The first prevention measure should be some sort of medical insurance. If you are a part time employee or self-employed, or another circumstance where medical insurance is not provided to you there are some other options that you could qualify for. Self-funded group insurance health plans are where a group of people, not necessarily co-workers all put in monthly premiums to form their own plan. This is common currently with retirees. Medical catastrophe insurance plans are offered to individual under thirty or people who due to financial hardships do not get medical insurance offered through their work. With medical catastrophe insurance, your insurance will not kick in until you get to a high dollar amount. You will pay high co-payments; however, just like its name would suggest, it prevents the medical emergency from being financially catastrophic.

On top of getting your health coverage all lined up, one of the best things you could do to prevent medical debt is to have an emergency fund. When everything is going well, and you are healthy enough to work you should put away as much money as you could spare each month into a separate bank account. This money is not used when new I-phone comes out. This money is set aside specifically for emergencies to prevent going into debt over the emergency, which with the interest payments will make the emergency cost even that much more money.

Medical Bills

You had a medical emergency, and the receptionist gave you your bill and you do not have the money now what happens? It is important to not put these medical bills on your credit cards if you are not going to be able to pay it off right away. Credit cards have far too high of interest rates, your medical debt will quickly compound and grow out of control. Medical offices will set up a payment plan for you and are often accommodating with what you can afford, with either a far lower interest rate then a credit card or none at all. On top of the payment plan most medical offices and hospitals can be negotiated into a lower price. It is of course in your best financial interest to pay it off as quickly as possible to prevent having to pay out more money. After a period of non-payments your unpaid health bills will be sold by your medical provider to a collection’s agency. Collection agencies are often harder to deal with then the hospital or medial office, so it is important to attempt to avoid a prolonged non-payment period and continue to channel your used car sells men to negotiate over the price and payment plan. Once a person’s medical debt is sent to a collections agency there are many non-profit and state sponsored plans that can help make payments or ease the burden.

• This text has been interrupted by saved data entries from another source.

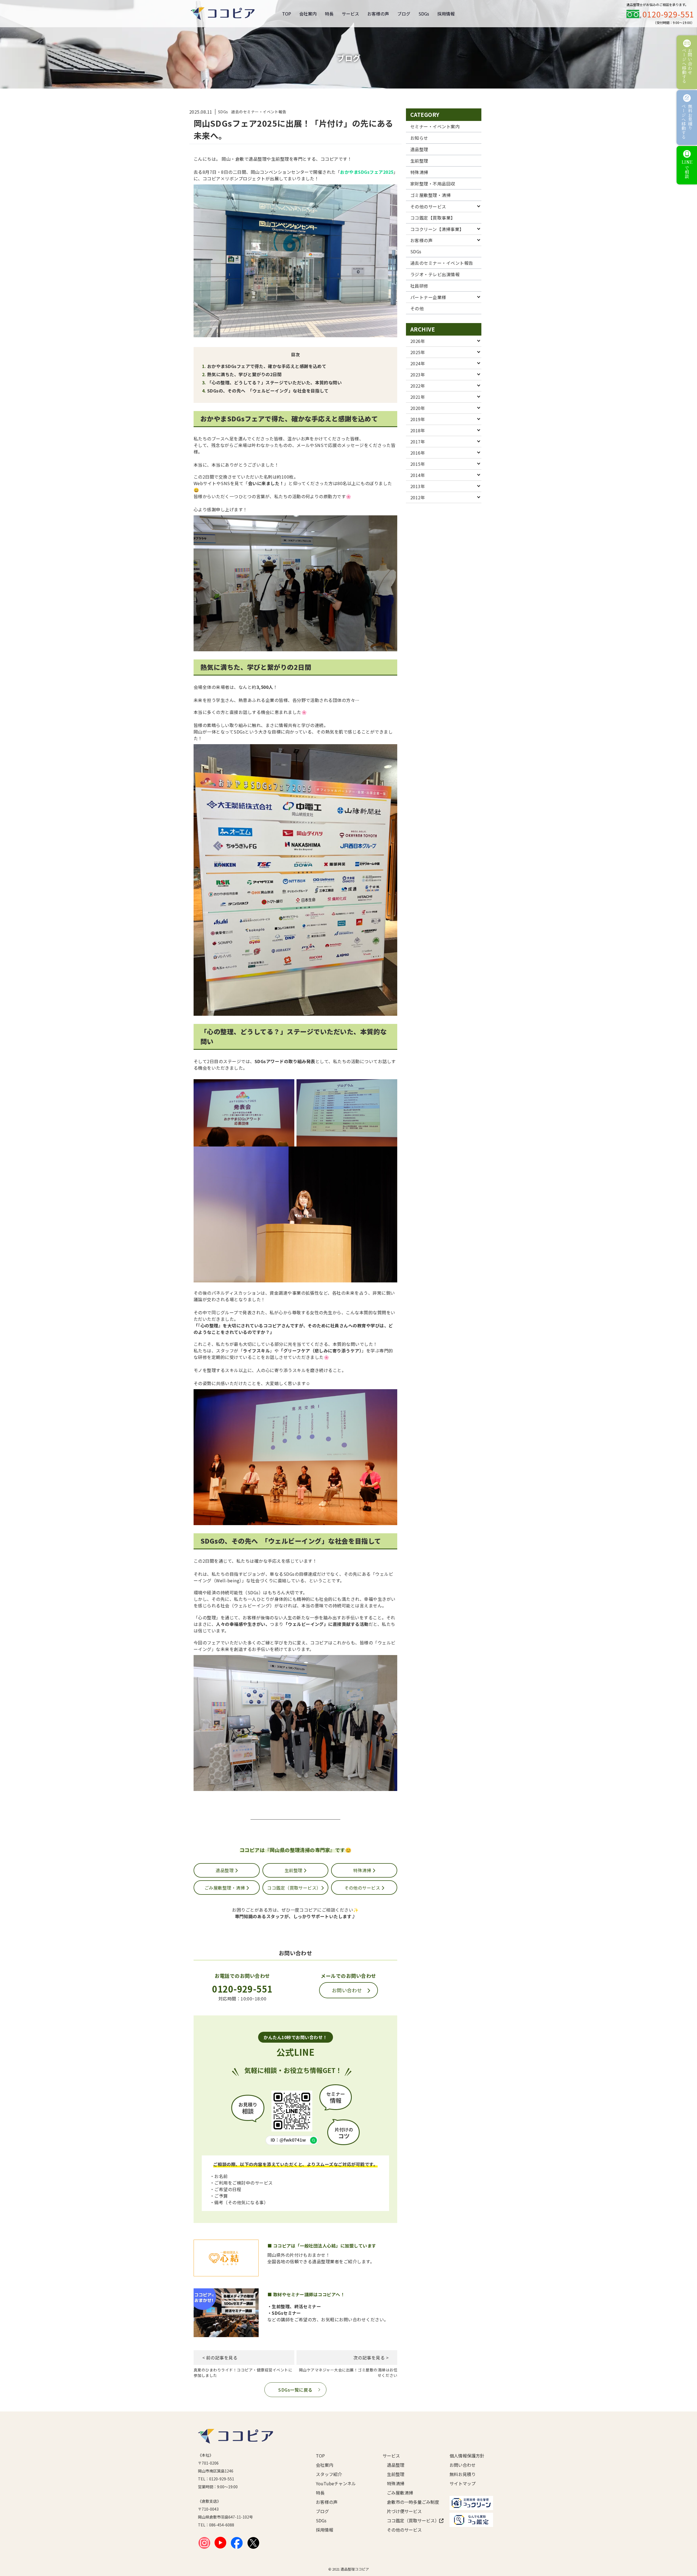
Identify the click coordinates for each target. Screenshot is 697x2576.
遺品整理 (225, 1870)
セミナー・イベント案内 (435, 126)
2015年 (417, 464)
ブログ (403, 13)
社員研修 (419, 285)
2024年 (417, 363)
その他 (417, 308)
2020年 (417, 408)
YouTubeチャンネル (336, 2483)
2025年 (417, 352)
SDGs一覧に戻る (295, 2389)
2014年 (417, 475)
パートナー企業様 (428, 297)
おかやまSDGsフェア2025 (366, 172)
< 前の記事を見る (219, 2357)
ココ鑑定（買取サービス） (294, 1887)
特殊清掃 (362, 1870)
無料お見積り (463, 2474)
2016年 (417, 452)
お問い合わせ (347, 1990)
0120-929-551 (668, 14)
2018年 (417, 430)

The best time to prepare for a medical emergency is yesterday, the second-best time is today. The best health insurance available for you is your first step at handling medical bills. Accidental coverage such as Aflac can also help with unexpected accidents and medical bills. If you do get medical debt, it is important to keep this debt separate and not put it on a credit card. Keeping it separate saves you money in interest. Medical debt is also weighted differently and more favorably on credit reports.